Колдовской пояс Всеслава | страница 24



— Он мне не полюбовник, — вклинилась в разговор Дуняша, едва не плача от досады, — а бычка с Кривко спрашивай.

— Муж твой был? Твой, — старик загнул палец. — Зелье брал? Брал, — загнул еще один. — Отдавать кому? Правильно, тебе, — дед загнул все оставшиеся пальцы, показывая Евдокии кулак.

— А серебром не возьмешь? — Дуня кинулась развязывать калиту.

— Поутру отдадим, — отстранил ее Юрко, — и за бычка, и еще приплатим, ежели спать поудобней уложишь да покормишь. В накладе не останешься.

— Сейчас давай. Я таких, как ты, насквозь вижу.

— А коли видишь, так и меч небось разглядел? Сказано — поутру. Спать уж охота.

— Не боишься, добрый молодец, что я порчу на тебя наведу? — дед понизил голос до зловещего шепота, впиваясь цепкими очами в воя.

Юрий поманил его пальцем, склоняясь к блестящей лысине.

— Коли б ко мне все порчи от недругов моих приставали, так давно б уж в землице сырой лежал. То ты тут селян наивных попугивай.

Два взгляда скрестились, ведун первым отвел глаза.

— В избу не пущу, хоть убей. Вон сеновал, там и ночуйте, — смилостивился дед, — уж и сенце для бычка заготовил, лучшее, отборное. Ждал, а вон оно как обернулось, — совсем уж жалостливо всплакнул Сновид. — Голодаю в чаще лесной.

— Да ладно, небось в каждом углу по гривне серебряной припрятано, — Юрия стоны деда не проняли.

— Какие гривны?! Каждому дай, помоги, а платить никто не хочет.

— Ладно, спать мы пошли, сеновал, так сеновал.

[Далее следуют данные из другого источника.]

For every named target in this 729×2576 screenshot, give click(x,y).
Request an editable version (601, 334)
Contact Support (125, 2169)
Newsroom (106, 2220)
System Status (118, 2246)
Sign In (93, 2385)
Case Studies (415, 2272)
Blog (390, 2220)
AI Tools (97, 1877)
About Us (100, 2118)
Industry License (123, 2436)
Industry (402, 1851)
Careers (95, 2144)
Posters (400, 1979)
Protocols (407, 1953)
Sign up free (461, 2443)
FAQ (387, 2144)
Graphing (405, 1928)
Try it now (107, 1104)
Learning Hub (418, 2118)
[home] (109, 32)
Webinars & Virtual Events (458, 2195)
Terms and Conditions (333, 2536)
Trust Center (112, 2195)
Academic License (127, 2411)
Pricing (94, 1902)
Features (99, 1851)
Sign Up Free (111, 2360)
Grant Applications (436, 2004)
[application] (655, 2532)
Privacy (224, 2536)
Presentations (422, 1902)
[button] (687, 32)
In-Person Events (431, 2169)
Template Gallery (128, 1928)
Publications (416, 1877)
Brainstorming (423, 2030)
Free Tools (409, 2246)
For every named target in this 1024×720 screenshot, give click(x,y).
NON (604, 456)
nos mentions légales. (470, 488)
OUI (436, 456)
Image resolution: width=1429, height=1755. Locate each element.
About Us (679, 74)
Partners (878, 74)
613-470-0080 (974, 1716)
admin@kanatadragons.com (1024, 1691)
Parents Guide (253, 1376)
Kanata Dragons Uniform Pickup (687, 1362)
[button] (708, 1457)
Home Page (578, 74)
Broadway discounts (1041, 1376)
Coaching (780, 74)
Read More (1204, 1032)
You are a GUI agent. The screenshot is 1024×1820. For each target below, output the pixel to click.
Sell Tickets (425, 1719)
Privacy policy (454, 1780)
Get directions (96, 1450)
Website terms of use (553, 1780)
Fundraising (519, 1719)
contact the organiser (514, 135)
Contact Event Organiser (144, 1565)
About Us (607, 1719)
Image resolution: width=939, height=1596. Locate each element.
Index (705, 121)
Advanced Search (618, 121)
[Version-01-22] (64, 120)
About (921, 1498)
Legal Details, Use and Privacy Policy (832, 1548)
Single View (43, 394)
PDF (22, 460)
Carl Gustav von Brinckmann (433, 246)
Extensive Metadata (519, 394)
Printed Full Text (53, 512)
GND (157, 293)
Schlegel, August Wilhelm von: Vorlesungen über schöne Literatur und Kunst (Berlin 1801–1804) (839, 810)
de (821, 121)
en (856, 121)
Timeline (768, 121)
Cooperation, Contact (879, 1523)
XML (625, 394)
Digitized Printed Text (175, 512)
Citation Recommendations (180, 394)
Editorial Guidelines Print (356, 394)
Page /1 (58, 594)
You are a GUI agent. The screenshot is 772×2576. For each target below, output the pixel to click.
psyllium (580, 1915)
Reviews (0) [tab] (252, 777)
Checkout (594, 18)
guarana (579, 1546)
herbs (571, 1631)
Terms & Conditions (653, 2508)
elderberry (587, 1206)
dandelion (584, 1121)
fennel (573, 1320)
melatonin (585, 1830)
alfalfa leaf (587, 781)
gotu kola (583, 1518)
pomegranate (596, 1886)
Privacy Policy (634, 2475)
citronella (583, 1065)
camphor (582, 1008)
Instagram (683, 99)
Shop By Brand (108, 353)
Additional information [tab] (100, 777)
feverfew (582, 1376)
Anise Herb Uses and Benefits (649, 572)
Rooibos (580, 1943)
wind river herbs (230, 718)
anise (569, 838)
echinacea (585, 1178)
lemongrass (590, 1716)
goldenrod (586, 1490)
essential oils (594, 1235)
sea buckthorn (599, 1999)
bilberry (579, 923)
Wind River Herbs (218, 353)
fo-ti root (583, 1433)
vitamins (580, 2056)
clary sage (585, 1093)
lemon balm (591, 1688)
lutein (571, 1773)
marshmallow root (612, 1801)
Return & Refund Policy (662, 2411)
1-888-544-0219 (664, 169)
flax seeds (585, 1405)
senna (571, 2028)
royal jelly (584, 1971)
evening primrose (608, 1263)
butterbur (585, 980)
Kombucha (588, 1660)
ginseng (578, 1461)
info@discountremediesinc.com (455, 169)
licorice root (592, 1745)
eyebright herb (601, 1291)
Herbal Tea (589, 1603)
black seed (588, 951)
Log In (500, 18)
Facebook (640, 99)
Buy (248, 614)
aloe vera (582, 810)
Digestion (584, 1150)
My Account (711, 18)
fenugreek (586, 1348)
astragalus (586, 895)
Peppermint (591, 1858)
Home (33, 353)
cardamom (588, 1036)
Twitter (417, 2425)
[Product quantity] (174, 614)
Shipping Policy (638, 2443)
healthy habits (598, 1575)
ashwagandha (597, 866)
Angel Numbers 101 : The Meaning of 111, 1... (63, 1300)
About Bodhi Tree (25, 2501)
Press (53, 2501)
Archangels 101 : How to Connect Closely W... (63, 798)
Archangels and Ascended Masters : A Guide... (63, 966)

— На сене не баловать, — ухмыльнулся беззубым ртом старик, косясь на съежившуюся фигурку Дуняши.

Сено нежно уволакивало в мягкие глубины, пряный запах кружил голову. Евдокия смотрела на крупные звезды, подмигивающие ей с черного небосклона. В душе творился разлад, настырный внутренний голос опять советовал, поворотить домой. Хотя какой теперь может быть дом, ведун из злости всем растреплет о полюбовнике. Если Новице с Кривко может и не поверят, их в верви не больно-то жалуют, то со старым ведьмаком все согласятся. Ему зачем врать? Дуня беспокойно перевернулась с боку на бок.

— Чего не спишь? — Юрко взбил походный мешок, укладывая его под голову.

— Уснешь тут, — тяжело вздохнула Евдокия. — Зачем ты меня своей бабой назвал? Что теперь в верви болтать станут? Срамно-то как.

— А как мне надо было сказать — не тронь чужую бабу? Ты же теперь под покровом моим, я тебя защищать поклялся, — в голосе чернявого звучало самодовольство.

— Но теперь он думает, что мы полюбовники! — Дуня от волнения порывисто села.